Ring of rational integers

This article defines a particular commutative unital ring.
See all particular commutative unital rings

Definition

The ring ${\displaystyle \mathbb {Z} }$, called the ring of rational integers or sometimes simply the ring of integers, is the ring whose elements are the rational integers, with the usual addition and multiplication. Explicitly, the underlying set is ${\displaystyle \{\dots ,-2,-1,0,1,2,\dots \}}$ and the addition and multiplication are the usual ones.

The adjective rational is used in the name in circumstances where there may be potential confusion with the ring of integers in a number field.

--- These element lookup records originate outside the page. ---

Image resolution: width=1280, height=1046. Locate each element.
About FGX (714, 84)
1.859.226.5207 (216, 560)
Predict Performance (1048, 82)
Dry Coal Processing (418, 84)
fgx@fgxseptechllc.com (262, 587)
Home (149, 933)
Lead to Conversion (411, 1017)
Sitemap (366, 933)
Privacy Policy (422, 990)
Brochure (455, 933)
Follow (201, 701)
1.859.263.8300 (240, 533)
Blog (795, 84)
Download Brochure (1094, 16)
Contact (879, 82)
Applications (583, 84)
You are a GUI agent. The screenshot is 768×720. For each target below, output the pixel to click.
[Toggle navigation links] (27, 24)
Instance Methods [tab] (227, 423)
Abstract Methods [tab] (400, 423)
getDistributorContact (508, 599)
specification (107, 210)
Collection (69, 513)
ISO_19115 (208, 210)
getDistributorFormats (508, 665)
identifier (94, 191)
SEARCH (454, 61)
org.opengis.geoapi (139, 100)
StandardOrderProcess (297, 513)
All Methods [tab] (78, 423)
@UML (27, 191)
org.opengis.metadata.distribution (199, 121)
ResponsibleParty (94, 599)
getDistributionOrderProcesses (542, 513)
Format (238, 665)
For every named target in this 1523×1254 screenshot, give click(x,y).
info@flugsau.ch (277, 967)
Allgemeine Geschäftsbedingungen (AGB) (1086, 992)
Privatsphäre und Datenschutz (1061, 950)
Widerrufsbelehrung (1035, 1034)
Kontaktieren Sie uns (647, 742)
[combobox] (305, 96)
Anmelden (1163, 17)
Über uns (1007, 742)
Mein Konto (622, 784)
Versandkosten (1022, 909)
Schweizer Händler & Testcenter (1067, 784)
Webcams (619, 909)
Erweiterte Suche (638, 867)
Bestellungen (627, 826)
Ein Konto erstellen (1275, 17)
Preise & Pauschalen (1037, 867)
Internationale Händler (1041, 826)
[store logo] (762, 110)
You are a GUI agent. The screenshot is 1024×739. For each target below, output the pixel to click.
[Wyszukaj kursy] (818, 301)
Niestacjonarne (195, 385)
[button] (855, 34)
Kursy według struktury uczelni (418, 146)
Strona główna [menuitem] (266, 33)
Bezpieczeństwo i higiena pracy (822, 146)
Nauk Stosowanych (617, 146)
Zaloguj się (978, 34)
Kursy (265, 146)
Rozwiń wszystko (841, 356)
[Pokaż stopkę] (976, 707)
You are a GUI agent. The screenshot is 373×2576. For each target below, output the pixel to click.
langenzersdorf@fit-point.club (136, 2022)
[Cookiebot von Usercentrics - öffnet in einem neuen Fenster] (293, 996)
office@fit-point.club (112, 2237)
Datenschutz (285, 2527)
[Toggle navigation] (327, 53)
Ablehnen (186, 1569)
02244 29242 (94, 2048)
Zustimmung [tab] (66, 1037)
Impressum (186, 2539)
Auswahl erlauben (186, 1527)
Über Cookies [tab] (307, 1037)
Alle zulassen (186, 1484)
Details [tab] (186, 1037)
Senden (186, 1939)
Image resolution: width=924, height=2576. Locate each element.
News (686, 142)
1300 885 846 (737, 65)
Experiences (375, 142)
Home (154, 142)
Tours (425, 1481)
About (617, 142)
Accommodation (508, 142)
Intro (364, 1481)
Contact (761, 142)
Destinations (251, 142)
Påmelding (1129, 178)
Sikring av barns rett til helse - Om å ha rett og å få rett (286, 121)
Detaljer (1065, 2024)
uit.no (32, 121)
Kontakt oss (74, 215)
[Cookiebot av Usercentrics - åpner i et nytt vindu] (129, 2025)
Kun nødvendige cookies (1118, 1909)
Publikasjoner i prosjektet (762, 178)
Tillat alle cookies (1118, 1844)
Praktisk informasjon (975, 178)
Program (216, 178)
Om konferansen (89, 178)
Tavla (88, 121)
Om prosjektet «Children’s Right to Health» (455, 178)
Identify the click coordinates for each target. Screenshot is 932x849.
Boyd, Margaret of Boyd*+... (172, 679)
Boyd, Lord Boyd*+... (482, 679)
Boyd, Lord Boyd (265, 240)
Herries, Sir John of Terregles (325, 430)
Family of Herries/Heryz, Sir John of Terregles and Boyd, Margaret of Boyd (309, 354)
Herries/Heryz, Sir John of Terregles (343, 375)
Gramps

This ring is the initial object in the category of commutative unital rings.

Ring properties

Property	Meaning	Satisfied?	Explanation
integral domain	zero is not a product of nonzero elements	Yes
Euclidean domain	admits a Euclidean norm	Yes	See ring of rational integers is Euclidean with norm equal to absolute value (the standard choice of norm is the absolute value); see also ring of rational integers is Euclidean with norm equal to binary logarithm of absolute value
principal ideal domain (PID)	every ideal is a principal ideal	Yes	Follows from being Euclidean and Euclidean implies PID
unique factorization domain	every element has a unique factorization into irreducibles (same as primes) up to units	Yes	Follows from being a PID and PID implies UFD
Noetherian domain	integral domain	Yes	Follows from being a PID
Bezout domain		Yes	Follows from being a PID
Dedekind domain		Yes	Follows from being a PID
interpolation domain		Yes	For any ${\displaystyle n}$, there exists a tuple of ${\displaystyle n+1}$ elements such that evaluation at these defines a bijection between the polynomials of degree at most ${\displaystyle n}$ in the ring of integer-valued polynomials and ${\displaystyle R^{n+1}}$.